**REQUIRED TASKS**
1. Reproduce verbatim the portion of the text on forecasting with sktime from "### Reduction: from" to "y = load_airline()".
2. Write what follows the text on forecasting with sktime, beginning directly after its final line.

**EXCERPT TO READ**

Start

## Forecasting with sktime

### Reduction: from forecasting to regression

sktime provides a meta-estimator for this approach, which is:

* **modular** and **compatible with scikit-learn**, so that we can easily apply any scikit-learn regressor to solve our forecasting problem,
* **tuneable**, allowing us to tune hyper-parameters like the window length or strategy to generate forecasts
* **adaptive**, in the sense that it adapts the scikit-learn's estimator interface to that of a forecaster, making sure that we can tune and properly evaluate our model

In [None]:
from sktime.forecasting.all import *
%matplotlib inline

In [None]:
y = load_airline()
y_train, y_test = temporal_train_test_split(y, test_size=36)
print(y_train.shape[0], y_test.shape[0])

In [None]:
from hcrystalball.wrappers import SarimaxWrapper
from hcrystalball.wrappers import ExponentialSmoothingWrapper
from hcrystalball.wrappers import get_sklearn_wrapper
from sklearn.ensemble import RandomForestRegressor
from sklearn.linear_model import ElasticNet
from sklearn.pipeline import Pipeline
from hcrystalball.feature_extraction import SeasonalityTransformer

In [None]:
# model = SarimaxWrapper(init_with_autoarima=True, autoarima_dict={"m":12})
# model = ExponentialSmoothingWrapper(trend="add", seasonal="multiplicative", seasonal_periods=12)
# model = get_sklearn_wrapper(RandomForestRegressor, n_estimators=100)
# model = pipeline = Pipeline([
#     ('seasonality', SeasonalityTransformer(freq='Y')),
#     ('model', get_sklearn_wrapper(RandomForestRegressor))
# ])
# model = get_sklearn_wrapper(ElasticNet)
model = pipeline = Pipeline([
    ('seasonality', SeasonalityTransformer(freq='Y')),
    ('model', get_sklearn_wrapper(ElasticNet))
])

End

**GIVEN ENTRIES**
Start

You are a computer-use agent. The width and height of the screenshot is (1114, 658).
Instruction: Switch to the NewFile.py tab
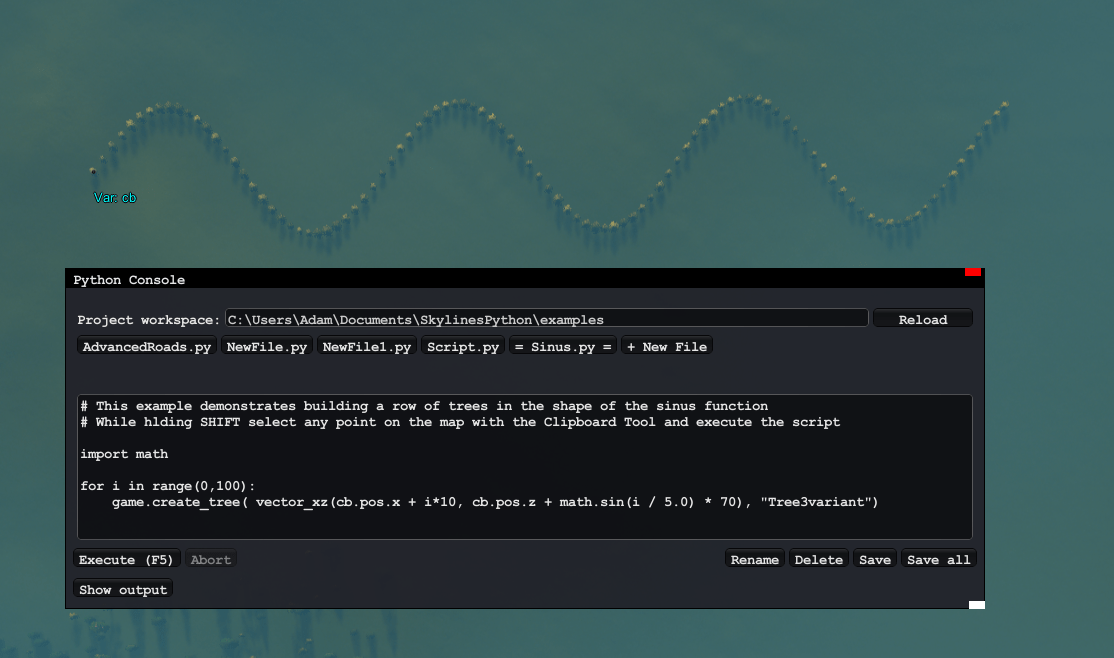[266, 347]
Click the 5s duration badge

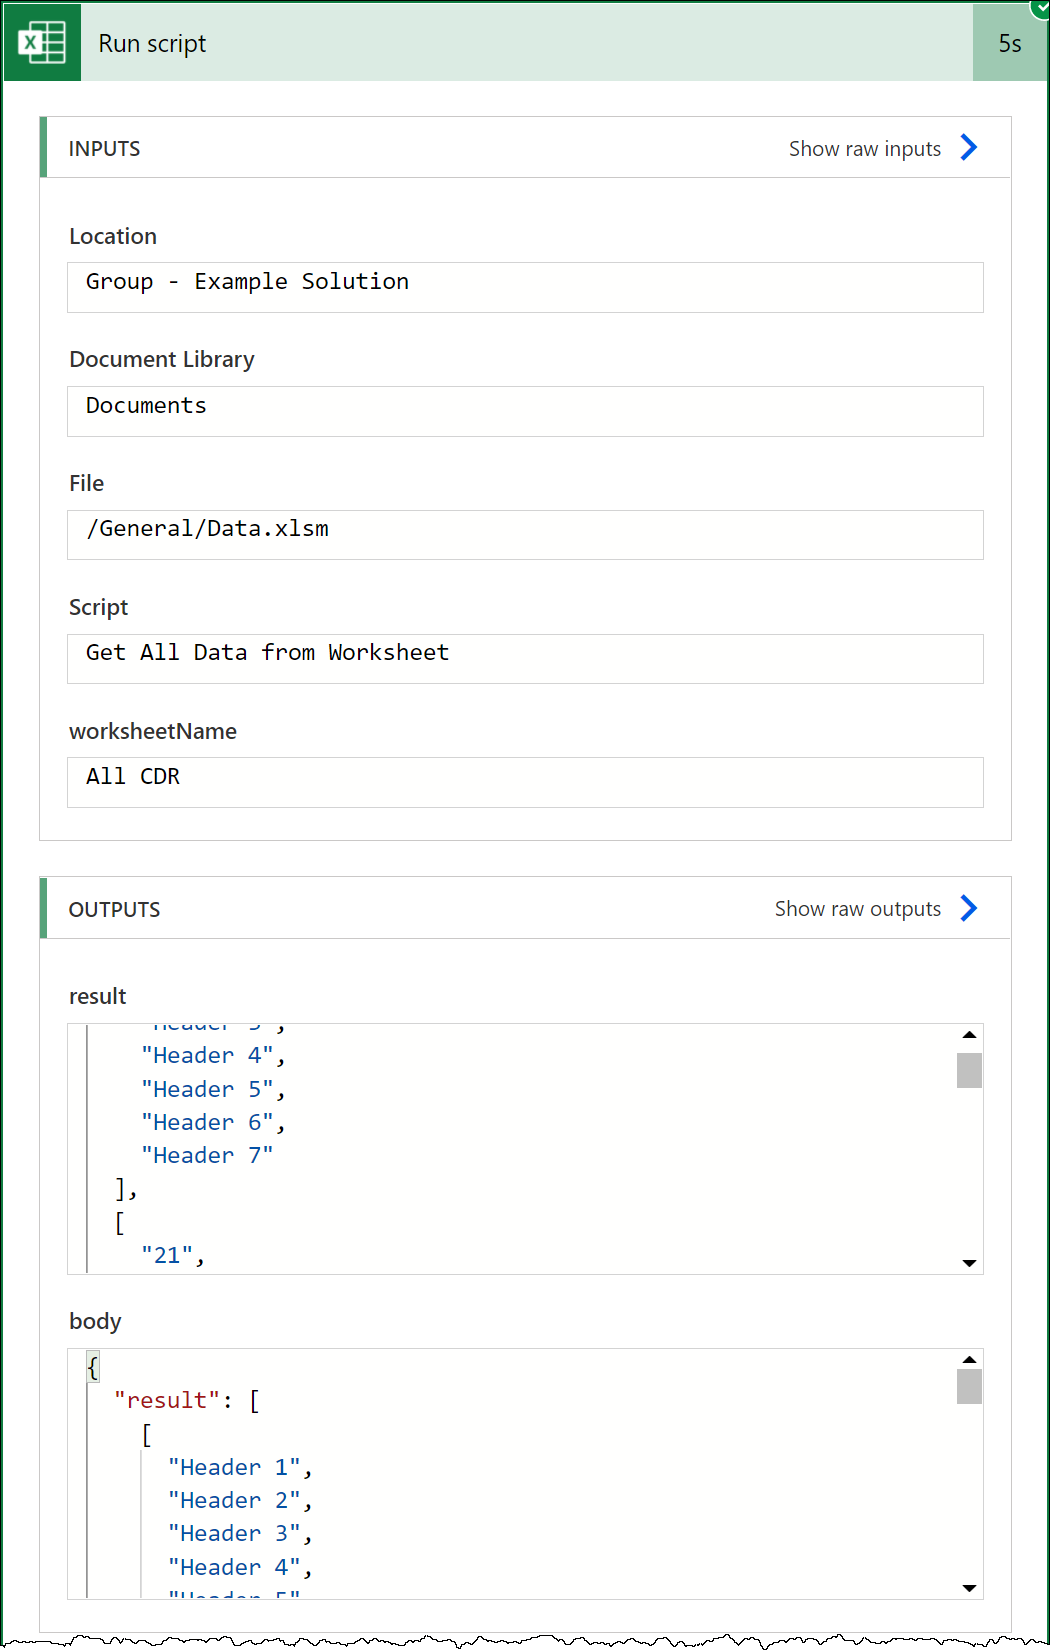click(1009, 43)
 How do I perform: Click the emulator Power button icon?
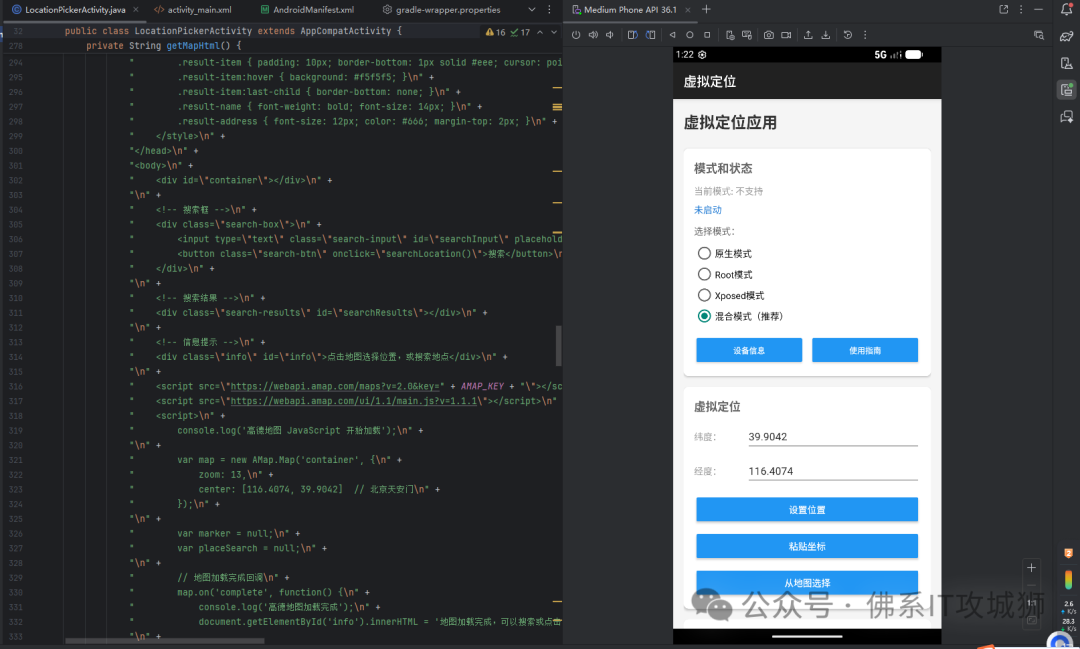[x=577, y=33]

End

**ANSWERS FOR THIS EXERCISE**
1.
### Reduction: from forecasting to regression

sktime provides a meta-estimator for this approach, which is:

* **modular** and **compatible with scikit-learn**, so that we can easily apply any scikit-learn regressor to solve our forecasting problem,
* **tuneable**, allowing us to tune hyper-parameters like the window length or strategy to generate forecasts
* **adaptive**, in the sense that it adapts the scikit-learn's estimator interface to that of a forecaster, making sure that we can tune and properly evaluate our model

In [None]:
from sktime.forecasting.all import *
%matplotlib inline

In [None]:
y = load_airline()

2.
In [None]:
from sktime.forecasting.base._sktime import OptionalForecastingHorizonMixin
from sktime.forecasting.base._sktime import BaseSktimeForecaster
from sktime.forecasting.base._base import DEFAULT_ALPHA
import pandas as pd
import numpy as np

class HCrystalBallForecaster(OptionalForecastingHorizonMixin, BaseSktimeForecaster):
    def __init__(self, model):
        self.model = model
        self._is_fitted = False
        
    def fit(self, y_train, fh=None, X_train=None): 
        self._set_y_X(y_train, X_train)
        self._set_fh(fh)   
        
        y_train, X_train = self._adapt_fit_data(y_train, X_train)
                
        self.model.fit(X=X_train, y=y_train)        
        self._is_fitted = True
        
        return self
        
    def predict(self, fh=None, X=None, return_pred_int=False, alpha=DEFAULT_ALPHA):
        if return_pred_int:
            self._check_model_consistent_with_pred_int(alpha)
            
        self.check_is_fitted()
        self._set_fh(fh)
        
        X = self._adapt_predict_data(X)
                
        preds = self.model.predict(X=X)
        
        return self._convert_predictions(preds)
        

    @staticmethod
    def _adapt_fit_data(y_train, X_train): 
        X_train = X_train or pd.DataFrame()
        
        if type(y_train.index) in (pd.PeriodIndex, pd.DatetimeIndex):
            y = pd.Series(data=y_train.values,
                          index=y_train.index.to_timestamp() if type(y_train.index) is pd.PeriodIndex else y_train.index, 
                )
            X = pd.DataFrame(index=y.index)            
            if type(X_train.index) == type(X.index):
                X = X.merge(X_train, left_index=True, right_index=True)
            else:
                # different types, let's use X_train values with the datetime index inferred from y_train
                X = pd.DataFrame(data=X_train.values, index=X.index)
                    
        elif type(X_train.index) in (pd.PeriodIndex, pd.DatetimeIndex):
            #TODO check for X(2020-09-01, 2020-09-02, 2020-09-10), while y(2020-09-01 ... 2020-09-10)
            X = pd.DataFrame(
                    data=X_train.values, 
                    index=X_train.index.to_timestamp() if type(X_train.index) is pd.PeriodIndex else X_train.index
            )
            y_train = pd.Series(data=y_train.values, index=X.index)
        else:
            raise ValueError("At least one of y_train or X_train must have Period or DateTime index. "
                             f"You provided {type(X_train.index)} for X_train.index and {type(y_train.index)} for y_train.index")

        return y_train, X
        
    def _adapt_predict_data(self, X):
        _X = pd.DataFrame(index=self._fh.to_absolute(self._cutoff))
        _X.index = _X.index.to_timestamp()
        X = X or pd.DataFrame()
        
        if type(X.index) == type(_X.index):
            return _X.merge(X, left_index=True, right_index=True)
        else:
            return pd.DataFrame(data=X.values, index=_X.index)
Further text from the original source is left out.